Cole’s quick smile froze when the thermometer beeped three times, and he pulled it out of the infant gorilla’s tiny rear end. The fact that Endo had barely stirred when subjected to such an indignity was not a good sign. Neither were the numbers that flashed on the instrument’s stamp-sized screen.
“Well, what is it?” Marna asked.
“101.8. A little higher than what Dr. Musamba got overnight. He’s still fighting the infection, but we don’t want to see it get any higher than that.”
“And if it does?”
“Then we might start thinking about some meds. Anti-inflammatories, maybe even one of the anti-virals we’ve got back in the pharmacy.”

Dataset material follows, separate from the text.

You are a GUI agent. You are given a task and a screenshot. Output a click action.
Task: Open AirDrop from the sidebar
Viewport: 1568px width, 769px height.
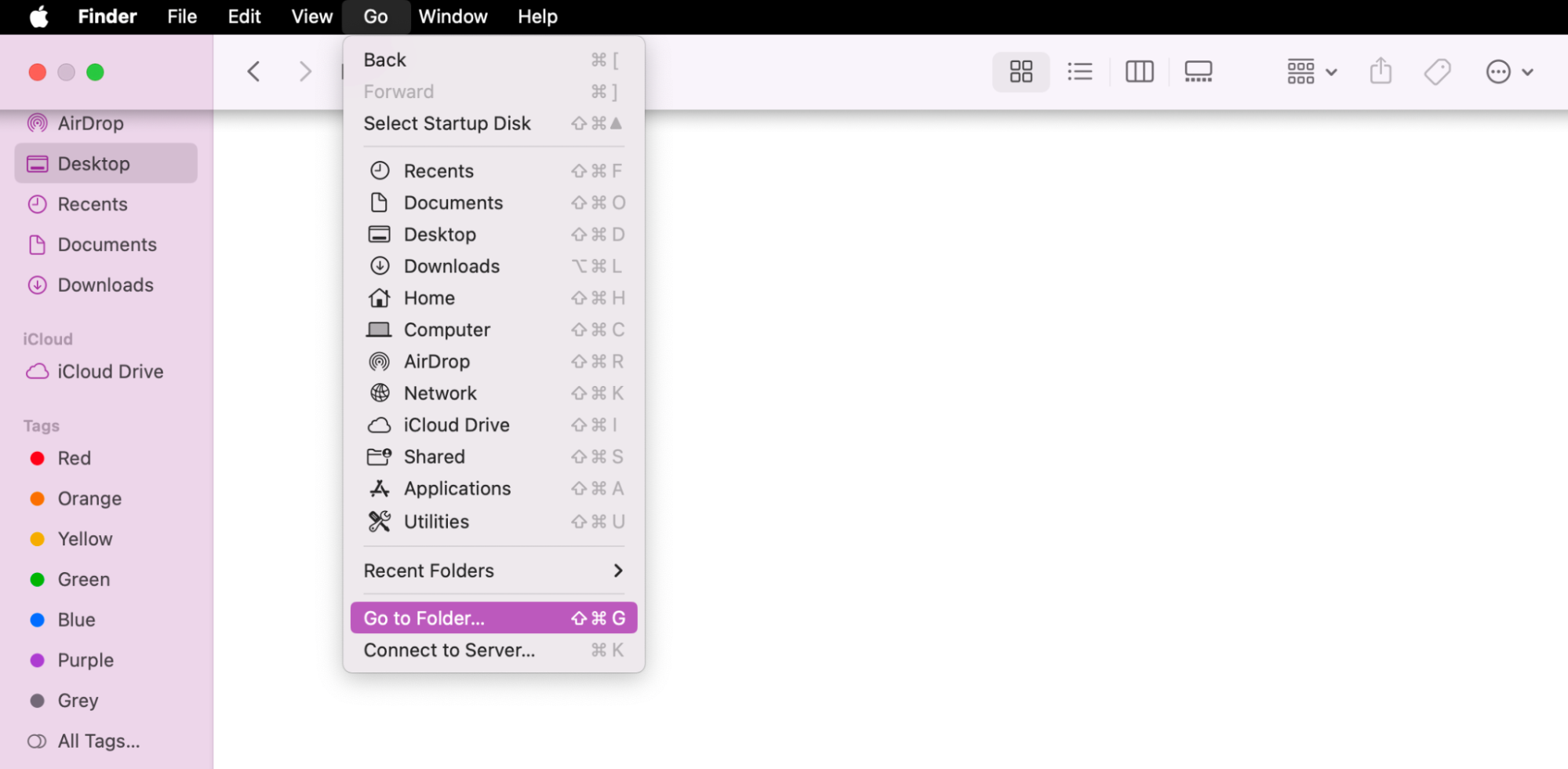91,122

Cole wiped the thermometer with an alcohol swab and put it back in the coverall pocket. He looked at the gorilla’s fragile black hands, clasped tightly on another old blanket. It was a poor substitute for his mother’s long dark hair. Why did those little hands keep drawing his attention? Each petite fingernail seemed a stark reminder of the creature’s strange humanity.
Cole felt the vibration against his leg again, but this time it continued. That was a major problem with the full biohazard get-up—it was impossible to access anything left inside the suit.
He ran an index finger along one of the little gorilla’s hairless forearms. The rash had turned into barely perceptible bumps in the paper-thin skin. Classic monkeypox, sure, but why was each stage moving so quickly? It didn’t match any of the case reports he read through in the lab overnight.
“Let’s see if he’ll eat anything for you,” Marna said, reaching for a formula bottle on the table beside her. She moved the nipple gently across Endo’s pouting lips. After a few seconds, they responded, answering the instinctive call known by every newborn, and opened just enough for her to push it all the way in. A few tiny bubbles rose inside the bottle.
“Hey hey, success!”
But he’d spoken too soon. The baby gorilla erupted in a series of fragile coughs, spraying formula in a fine mist through the air. The coughing sputtered out, and with a delicate moan Endo turned his face away from the still-hovering bottle and into the blanket.
“And that’s why we wear these masks,” Cole said, unconsciously checking the seal of his own where it crossed the bridge of his nose.
“I’m beginning to understand how all those new mothers feel when they complain about their kiddos not wanting to eat.” Marna shook her head. “I mean, how long can he survive if he doesn’t start taking more of this stuff?”
“Not more than—”
A quick pounding on the door startled them both.
“Dr. Cole, Dr. Cole, are you there?” Proper Kambale’s voice.
“Yeah, everything okay?” He stood up and strode over to the door, which had now been opened a crack from the other side.
“We have been trying to reach you from the office. Someone is waiting on the phone for you, calling from Goma.”
So that explained the repeated calls to his cell. “Thanks, Proper. Let me just get out of this stuff and I’ll be right behind you.”
The tall man nodded his head. He looked very similar to his brother, Innocence, but without the disfiguring scar across his cheek. Cole turned back into the room with a quick shrug and a wave for Marna, and then stepped out into the entry area.
“Any idea who he is?” Cole called after the departing park ranger.
Proper turned around.
“A doctor, from Médecins Sans Frontières.” The French rolled off his tongue easily. “He says it is about your ProMED message.”
“Hello, this Dr. McBride.” Cole spoke into the phone, trying to mask the breathlessness resulting from his run across the grounds. He was on a landline in the Gorilla Doctors administrative office.
“Dr. McBride, nice of you to take my call.” There was a characteristic northern European flourish to the man’s sarcastic introduction. “I’m Lars Olsson, medical director of the MSF hospital across the border from you here in Goma.”